To him and his friends the school building was a source of interest and adventure in an era when it was normal for children to spend most of their waking hours outdoors. They chased and hid around the playground, used the footholds provided by drainpipes and windows to climb the outside walls and, on many occasions, played football on the flat roof, four storeys above the streets of Perth.
The building hadn't changed he said, unconsciously passing judgment on the award-winning efforts of our playground enhancement group, but he was sure that his 70-year-old bones would prevent a repeat of his climbing feats.
However, we agreed that the present generation of children was in no danger of emulating his achievements with their sense of adventure stifled by the manufactured restrictions of safety-obsessed adults.
We laughed at the stories that are frequently reported. Skipping ropes banned lest they become entangled with ankles; children whose headteachers do not permit them to run in the playground; our artificial "traversing wall" where the children think they are climbing but are never more than a foot off the ground.
But my laughter was uneasy. That day I had received a risk assessment for a forthcoming football festival in which tackling would not be allowed. It joined another risk assessment on my desk, this one for an outdoor activities week which recommends that, before the packed lunches, I hand around antiseptic wipes. Indeed, the outdoor activities courses are less adventurous than they were 20 years ago. Safety preparations are now so meticulous that there is a shorter time for the activities. Names like "Death Slide" and "Assault Course" are considered so macho that they are replaced by "Zip Line" and "Challenge Course".

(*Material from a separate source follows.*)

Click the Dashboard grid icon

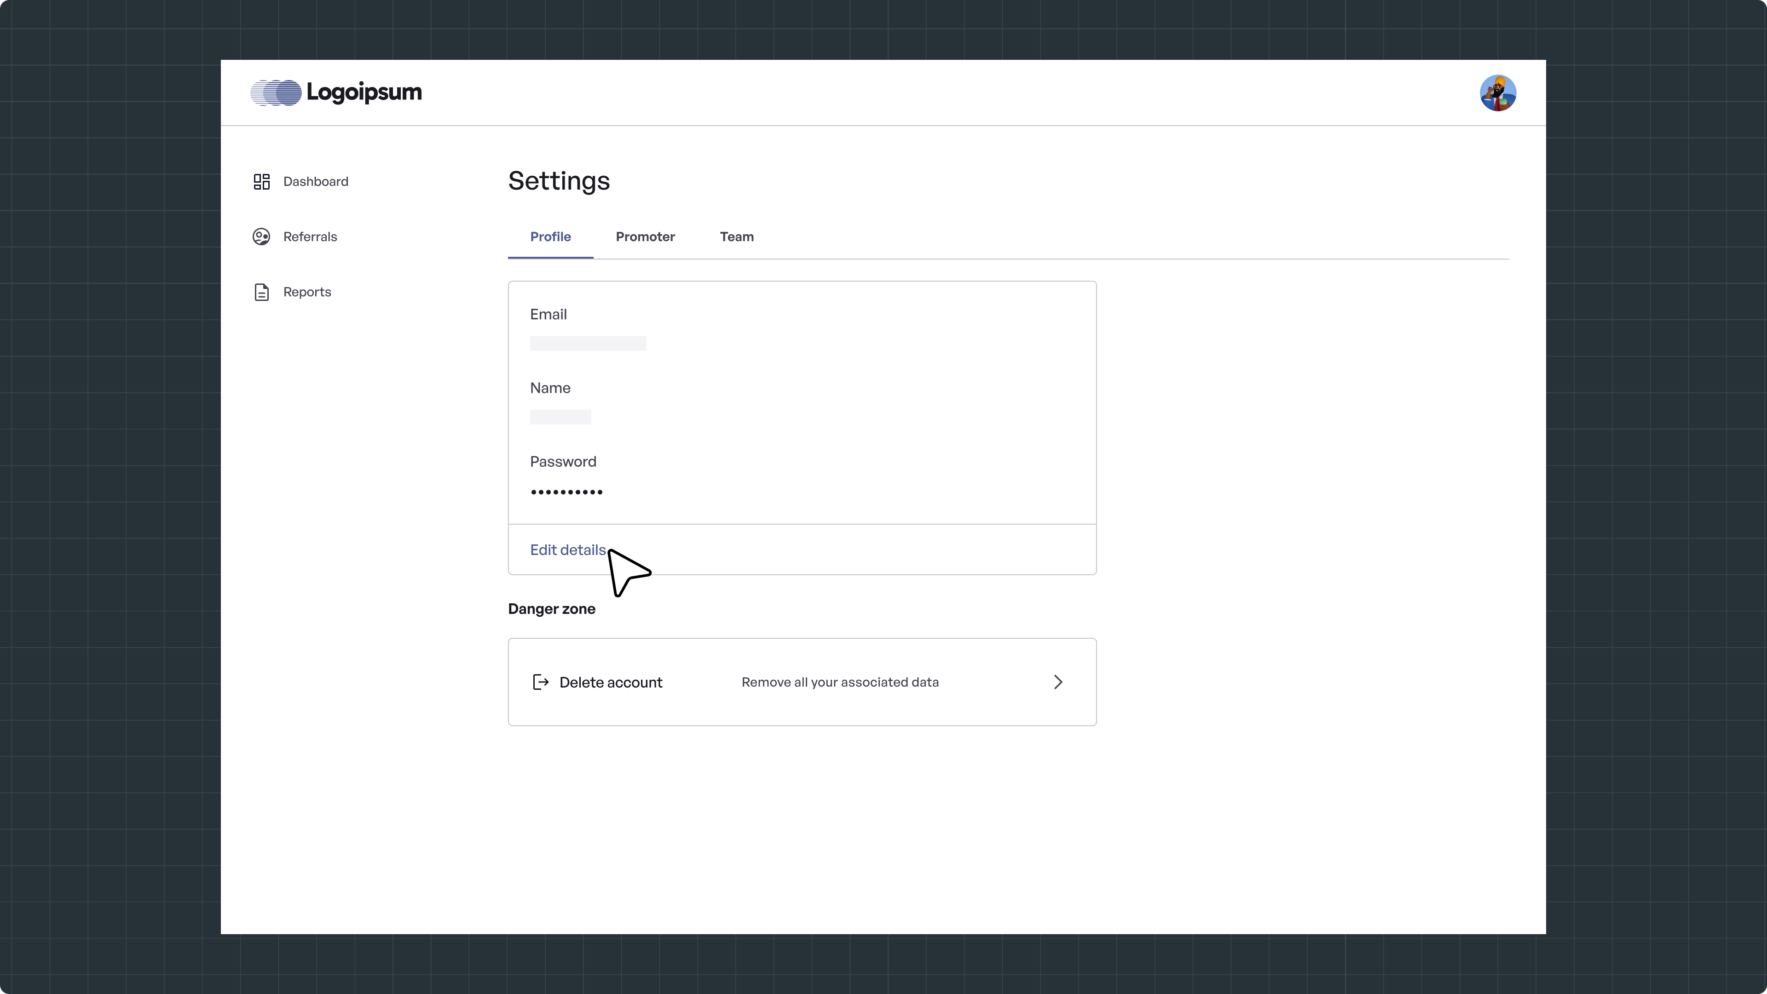261,182
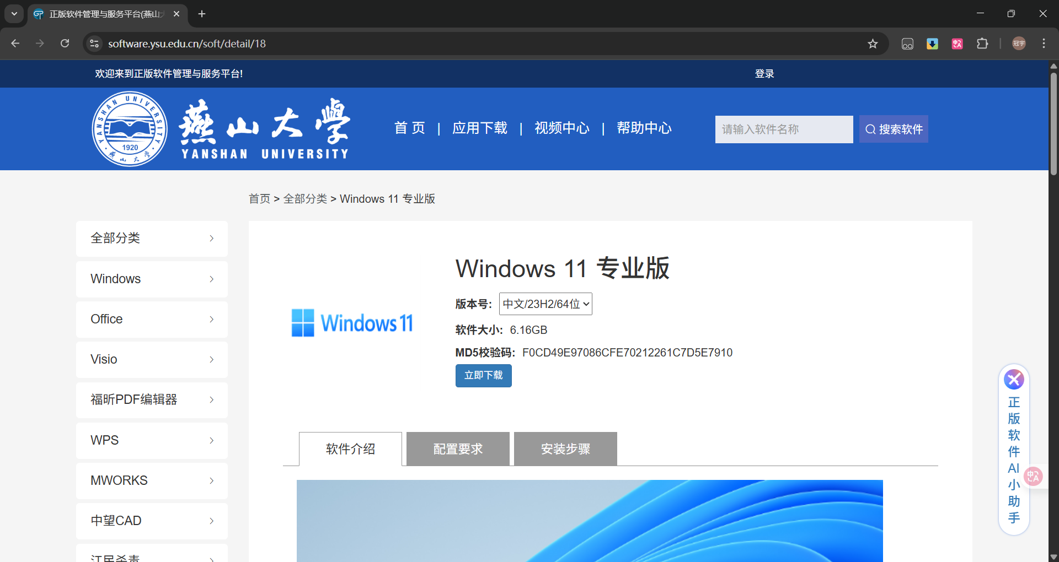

My hollow laughter also recognised the increasing documentation schools are receiving about enterprise in education. With enterprise now moving to a more central role in the curriculum, there is a new growth industry of quality indicators, award schemes and websites. It seems that our children and their schools are to have the responsibility for achieving the First Minister's "smart, successful Scotland".
Peter Peacock, Education Minister, states that young people must have "an entrepreneurial approach to everything they do". Tom Hunter of Sports Division fame hopes for a more entrepreneurial culture in Scotland. The Scottish Executive describes opportunities "to learn entrepreneurial skill at school". And after the children have learnt to spell "entrepreneurial" and considered its French origins, what does it mean? My Collins English Dictionary describes an entrepreneur as someone who is prepared to take risk and show initiative in the search for profits. Peter Peacock acknowledges that young people "need the confidence and self-belief to take appropriate risks".
So, when comparing the adventures of my school-scaling pensioner to his modern playground successors, my laughter was not uneasy or hollow, it was just plain false. The present generation of schoolchildren are increasingly restricted. They spend little time away from controlling adults. Their every activity is scrutinised to reduce risk. Their opportunities for adventure are severely limited. Yet our Government expects them to be risk-takers.
Enterprise in education is running with a strong gale in its face in the age of the school run and football matches where no one is allowed to win.
The best support from the Scottish Executive would be to sort out the risk-free, anti-enterprise culture which is imposed on our children. Until then, "smart, successful Scotland" may be only a dream.
Brian Toner is headteacher of St John's primary in Perth.